Exercise
Set down again, exactly and only, the lines from the one that contains "Click the aktywny.dolnyslask.pl" through the last line of the records below, both included, but not the pictures.

──────── Data section

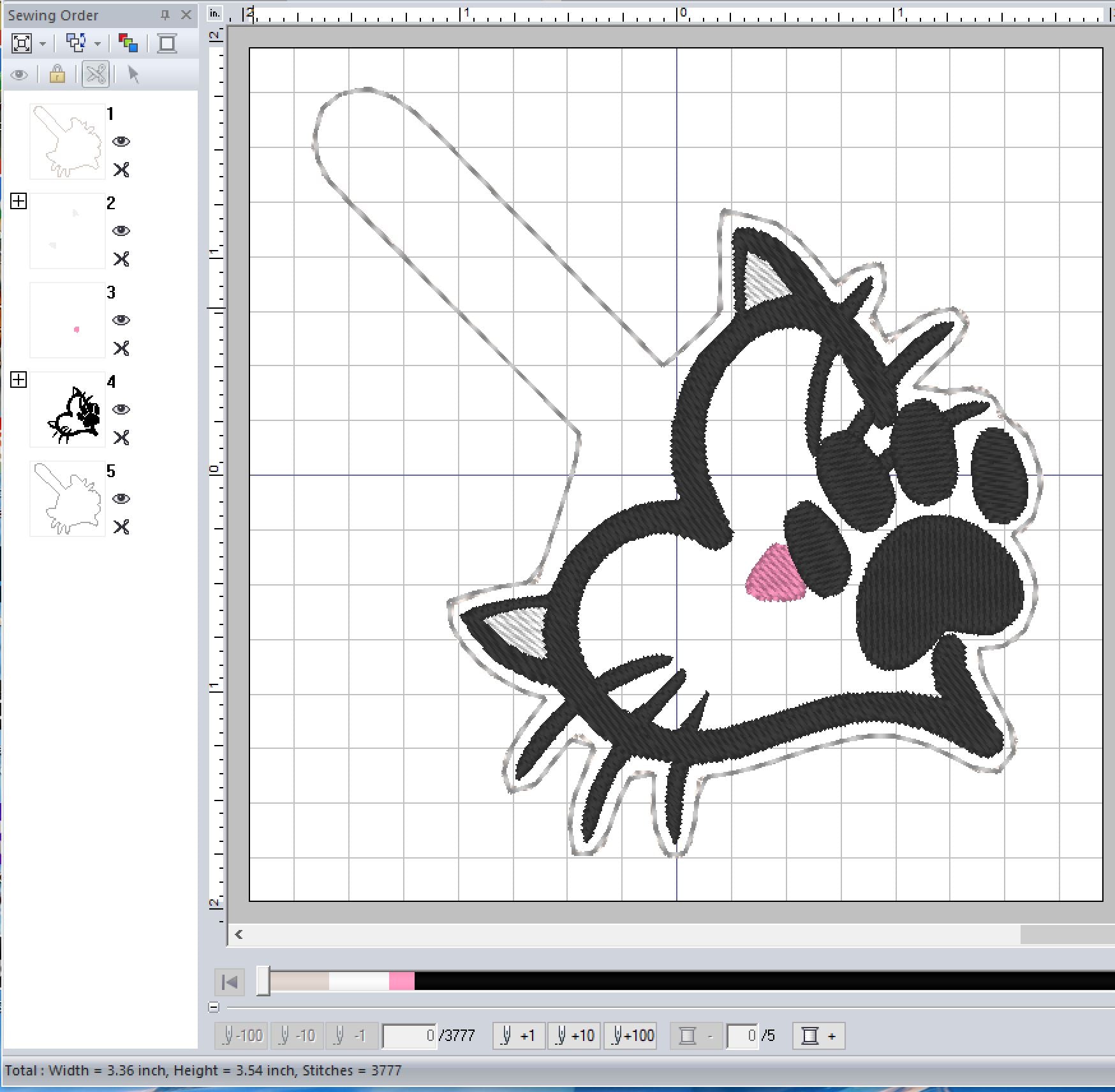The width and height of the screenshot is (1115, 1092).
Task: Click the zoom-to-fit frame icon in Sewing Order
Action: 22,43
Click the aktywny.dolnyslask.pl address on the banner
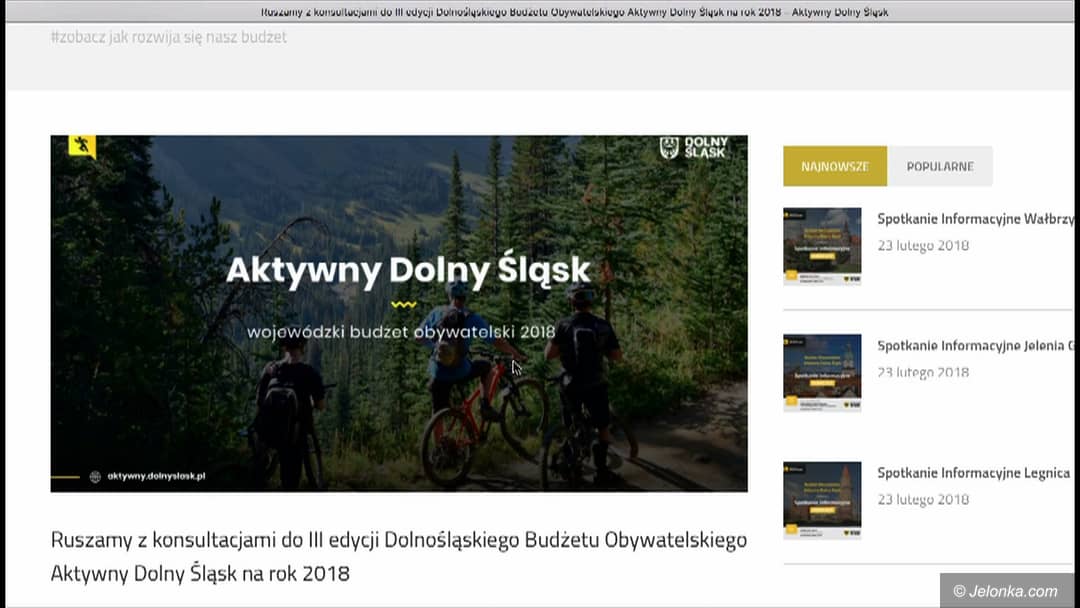The image size is (1080, 608). [156, 477]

────────────────

Response to this task
Click the aktywny.dolnyslask.pl address on the banner
The image size is (1080, 608). [156, 477]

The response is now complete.